An anonymous comment on my post yesterday on The Brunei Housemaids went like this:
"... As a senior government officer, Do you think, if ever in the future, that the situation will be the other way around? i.e. bruneian going abroad to work as labours and maids ..."
I will not anwer that directly but I will delve slightly further into two other comments which were posted on my post on Thankful to be in Brunei Darussalam when I listed some of the current subsidies provided by the Brunei Government. The two comments given by Akatsuki and an annonymous commentator basically answers that question. Akatsukti commented:
"...Being in Brisbane has made me realise how pampered life is in Brunei. I know this comfortable life won't last long. The black gold is going to run out sooner or later. Better be prepared, right? ..."
and the annonymous comment on the same vein noted that:
"...Many here are still unaware of the differences between the real world and our sheltered and protected world here. We get so many benefits and subsidies here. Sure we still have our faults.. but without these faults, we would live in a perfect eutopia. Oil is a finite resource that will soon run out. How long? Only Allah will know. He that is merciful and generous has gifted us with a monarch that is caring and the resources to care for his people. However, The All Mighty will not want us to be complecent. What he giveth, he will take away for every action has its purpose..."

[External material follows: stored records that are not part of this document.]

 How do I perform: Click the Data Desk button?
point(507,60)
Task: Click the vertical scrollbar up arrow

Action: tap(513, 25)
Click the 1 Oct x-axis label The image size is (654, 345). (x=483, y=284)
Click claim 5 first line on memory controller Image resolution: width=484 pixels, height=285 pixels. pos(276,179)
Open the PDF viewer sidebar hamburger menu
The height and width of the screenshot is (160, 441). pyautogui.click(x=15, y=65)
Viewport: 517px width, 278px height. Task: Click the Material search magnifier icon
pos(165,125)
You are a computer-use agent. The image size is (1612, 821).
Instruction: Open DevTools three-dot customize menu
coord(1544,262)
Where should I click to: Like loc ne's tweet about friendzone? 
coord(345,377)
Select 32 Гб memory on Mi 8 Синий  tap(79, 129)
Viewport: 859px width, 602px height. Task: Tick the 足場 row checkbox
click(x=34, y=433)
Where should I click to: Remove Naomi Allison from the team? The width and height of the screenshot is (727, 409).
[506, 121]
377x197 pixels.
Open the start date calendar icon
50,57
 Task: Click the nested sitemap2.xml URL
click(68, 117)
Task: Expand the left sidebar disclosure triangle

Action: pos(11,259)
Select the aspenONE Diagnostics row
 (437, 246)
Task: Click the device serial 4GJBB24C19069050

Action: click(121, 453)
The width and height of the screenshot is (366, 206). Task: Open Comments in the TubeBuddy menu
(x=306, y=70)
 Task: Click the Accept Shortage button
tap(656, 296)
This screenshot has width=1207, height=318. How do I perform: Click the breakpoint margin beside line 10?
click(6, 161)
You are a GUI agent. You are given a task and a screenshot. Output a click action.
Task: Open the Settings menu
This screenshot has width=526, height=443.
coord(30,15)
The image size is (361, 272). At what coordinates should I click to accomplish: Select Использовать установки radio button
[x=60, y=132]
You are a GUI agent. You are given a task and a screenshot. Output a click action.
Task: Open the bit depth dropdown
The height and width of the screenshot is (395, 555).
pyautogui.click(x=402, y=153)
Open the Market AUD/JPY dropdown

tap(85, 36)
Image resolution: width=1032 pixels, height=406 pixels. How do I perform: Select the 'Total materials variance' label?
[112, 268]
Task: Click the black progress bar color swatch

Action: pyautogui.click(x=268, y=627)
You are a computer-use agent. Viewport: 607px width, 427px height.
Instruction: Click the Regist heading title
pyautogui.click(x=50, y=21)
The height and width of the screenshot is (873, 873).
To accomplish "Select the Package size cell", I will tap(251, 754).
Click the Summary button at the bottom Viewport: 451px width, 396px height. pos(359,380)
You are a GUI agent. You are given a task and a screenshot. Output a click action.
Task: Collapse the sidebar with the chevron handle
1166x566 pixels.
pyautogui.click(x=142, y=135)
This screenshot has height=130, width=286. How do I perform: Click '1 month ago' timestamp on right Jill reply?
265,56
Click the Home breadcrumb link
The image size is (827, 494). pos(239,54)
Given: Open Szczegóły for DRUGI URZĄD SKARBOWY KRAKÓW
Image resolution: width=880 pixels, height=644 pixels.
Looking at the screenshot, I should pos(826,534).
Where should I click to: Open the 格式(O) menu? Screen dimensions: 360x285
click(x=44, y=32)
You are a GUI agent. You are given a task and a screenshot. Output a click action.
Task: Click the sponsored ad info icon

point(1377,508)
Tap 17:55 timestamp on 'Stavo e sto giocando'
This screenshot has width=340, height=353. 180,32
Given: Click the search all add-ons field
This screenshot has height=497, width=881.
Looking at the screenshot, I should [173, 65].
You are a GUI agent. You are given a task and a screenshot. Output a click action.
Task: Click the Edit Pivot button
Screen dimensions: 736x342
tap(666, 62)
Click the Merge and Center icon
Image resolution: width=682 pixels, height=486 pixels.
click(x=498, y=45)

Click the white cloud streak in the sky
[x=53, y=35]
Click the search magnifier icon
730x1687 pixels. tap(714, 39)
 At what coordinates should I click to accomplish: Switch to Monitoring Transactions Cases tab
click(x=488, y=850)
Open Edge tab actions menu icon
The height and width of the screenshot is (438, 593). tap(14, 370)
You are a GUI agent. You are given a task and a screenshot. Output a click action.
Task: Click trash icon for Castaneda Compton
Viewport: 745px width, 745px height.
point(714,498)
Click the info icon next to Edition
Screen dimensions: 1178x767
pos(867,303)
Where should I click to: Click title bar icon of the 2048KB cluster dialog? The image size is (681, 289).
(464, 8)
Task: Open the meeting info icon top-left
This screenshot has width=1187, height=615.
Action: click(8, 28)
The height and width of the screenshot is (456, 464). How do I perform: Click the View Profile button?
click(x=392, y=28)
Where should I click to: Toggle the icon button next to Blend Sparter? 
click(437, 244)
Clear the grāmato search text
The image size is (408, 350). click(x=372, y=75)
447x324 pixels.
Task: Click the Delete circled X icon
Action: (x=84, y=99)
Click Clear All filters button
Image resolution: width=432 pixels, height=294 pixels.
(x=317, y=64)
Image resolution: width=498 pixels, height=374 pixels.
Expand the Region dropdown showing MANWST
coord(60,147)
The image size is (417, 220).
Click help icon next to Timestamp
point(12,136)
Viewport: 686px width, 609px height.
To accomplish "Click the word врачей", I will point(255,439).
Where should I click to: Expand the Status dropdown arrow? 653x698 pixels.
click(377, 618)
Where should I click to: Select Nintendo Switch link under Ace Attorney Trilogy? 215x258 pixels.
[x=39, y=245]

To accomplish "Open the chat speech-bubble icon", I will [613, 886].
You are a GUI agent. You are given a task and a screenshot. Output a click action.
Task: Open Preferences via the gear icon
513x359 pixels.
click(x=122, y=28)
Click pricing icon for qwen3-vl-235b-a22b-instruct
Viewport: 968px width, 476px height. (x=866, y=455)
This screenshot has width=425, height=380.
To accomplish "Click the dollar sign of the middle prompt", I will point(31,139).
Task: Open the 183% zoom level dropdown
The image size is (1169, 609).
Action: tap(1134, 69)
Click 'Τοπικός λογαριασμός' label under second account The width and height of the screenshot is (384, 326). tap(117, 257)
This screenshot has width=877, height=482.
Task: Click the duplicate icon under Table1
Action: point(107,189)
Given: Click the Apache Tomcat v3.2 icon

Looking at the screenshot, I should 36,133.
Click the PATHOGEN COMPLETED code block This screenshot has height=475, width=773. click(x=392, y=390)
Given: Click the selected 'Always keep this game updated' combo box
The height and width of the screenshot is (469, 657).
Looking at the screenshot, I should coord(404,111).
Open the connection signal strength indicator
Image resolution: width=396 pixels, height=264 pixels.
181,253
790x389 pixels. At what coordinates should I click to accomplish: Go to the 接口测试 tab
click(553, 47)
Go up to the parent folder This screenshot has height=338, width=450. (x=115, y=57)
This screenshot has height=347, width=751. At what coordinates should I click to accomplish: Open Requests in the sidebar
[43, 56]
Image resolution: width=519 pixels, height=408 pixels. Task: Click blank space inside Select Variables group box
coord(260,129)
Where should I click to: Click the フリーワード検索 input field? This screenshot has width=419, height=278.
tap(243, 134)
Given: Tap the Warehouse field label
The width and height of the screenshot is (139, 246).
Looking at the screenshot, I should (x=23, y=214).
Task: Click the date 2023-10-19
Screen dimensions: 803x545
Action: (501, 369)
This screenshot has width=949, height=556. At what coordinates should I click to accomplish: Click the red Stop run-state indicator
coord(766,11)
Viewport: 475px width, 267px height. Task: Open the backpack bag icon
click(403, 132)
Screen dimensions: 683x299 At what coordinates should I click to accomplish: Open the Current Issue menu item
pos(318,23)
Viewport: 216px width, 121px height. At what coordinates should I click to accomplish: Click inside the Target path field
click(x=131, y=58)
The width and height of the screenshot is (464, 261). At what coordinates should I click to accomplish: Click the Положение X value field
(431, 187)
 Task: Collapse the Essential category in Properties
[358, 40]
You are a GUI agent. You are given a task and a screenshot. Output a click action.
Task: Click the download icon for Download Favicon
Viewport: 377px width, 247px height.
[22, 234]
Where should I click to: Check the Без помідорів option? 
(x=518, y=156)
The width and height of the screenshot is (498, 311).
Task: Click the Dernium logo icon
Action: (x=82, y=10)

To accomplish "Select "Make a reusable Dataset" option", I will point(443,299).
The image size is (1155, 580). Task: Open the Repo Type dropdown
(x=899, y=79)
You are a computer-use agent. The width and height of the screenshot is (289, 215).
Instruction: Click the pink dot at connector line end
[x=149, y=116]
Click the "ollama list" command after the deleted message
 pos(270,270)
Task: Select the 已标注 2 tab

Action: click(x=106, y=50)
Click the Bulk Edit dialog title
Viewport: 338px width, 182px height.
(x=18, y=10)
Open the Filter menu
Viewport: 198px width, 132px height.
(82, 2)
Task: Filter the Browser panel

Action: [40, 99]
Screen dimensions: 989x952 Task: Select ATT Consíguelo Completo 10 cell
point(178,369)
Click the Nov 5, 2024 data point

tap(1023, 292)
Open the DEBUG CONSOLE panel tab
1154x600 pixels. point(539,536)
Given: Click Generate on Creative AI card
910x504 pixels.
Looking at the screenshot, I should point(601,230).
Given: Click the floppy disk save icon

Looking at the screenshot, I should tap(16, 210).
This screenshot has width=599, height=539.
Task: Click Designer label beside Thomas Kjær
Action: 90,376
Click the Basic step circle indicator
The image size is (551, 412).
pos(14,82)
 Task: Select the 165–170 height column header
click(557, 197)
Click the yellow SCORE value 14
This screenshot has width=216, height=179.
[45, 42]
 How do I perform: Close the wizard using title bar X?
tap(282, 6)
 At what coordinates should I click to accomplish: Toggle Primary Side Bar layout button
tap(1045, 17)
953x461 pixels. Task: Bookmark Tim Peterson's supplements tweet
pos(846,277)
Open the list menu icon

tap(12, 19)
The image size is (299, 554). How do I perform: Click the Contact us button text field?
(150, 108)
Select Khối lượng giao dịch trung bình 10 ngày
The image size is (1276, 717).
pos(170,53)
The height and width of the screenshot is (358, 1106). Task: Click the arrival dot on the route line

Our oil wealth is fairly recent and like most non-renewable natural resources will one day run out. In the 1980s, we were warned that oil will run out in about 20 years time which is about now. So far, with the help of technology, we have been able to push that end further. But there will be a point in time when no matter how much technology we use the oil will no longer be there. Today's prices helped by the various economics and geopolitics in the Middle East, Europe and the Americas and to a large extent to China and India, have reached stratospheric level giving us tons of surpluses. When I was last at the Finance Ministry in 1998 when we were looking at oil prices of around $11 a barrel, I could not even contemplate then I could be looking at $80+ a barrel and rising. But then oil prices may be $200 a barrel, if you got none to sell, then that matters naught.
In 1950s and 1960s, the Philippines economy was then the fastest growing economy in Asia. They were considered the Tiger Economy of Asia. In the 1980s and 1990s, Thailand, Korea and Malaysia were the new Tigers. Those tiger titles are no longer valid. They are still growing but not at the same fast furious paces. In the 1800s and 1900s, the sun never sets on the British Empire - it's so large that it circles the world. Today - what British Empire?
Brunei controlled the Island of Borneo, the southern parts of the Philippines Islands and the northern part of the Java Island in the 1500s. By 1906, we shrunk. Our economy was so poor that it could not support the small number of people we had then. Many people migrated from Brunei to find work. So much so that there are more Brunei Malays outside Brunei than there are in Brunei now. The Government had to borrow money for day to day government and for the survival of the country. It took the Brunei Government until 1936 (30 years!) before we were able to pay everything back with interest. [Refer to paper].
Today, Brunei is still a small little country but wealthy. Luckily where we are now is where the oil is. Talk about divine intervention. The point is, do not expect what we have today to be what we have tomorrow. We have to look after ourselves. Do not squander what we have today. History has taught us that lesson. If we don't heed our lesson and we do not save, tomorrow, we may have the possibility of "bruneian going abroad to work as labours and maids."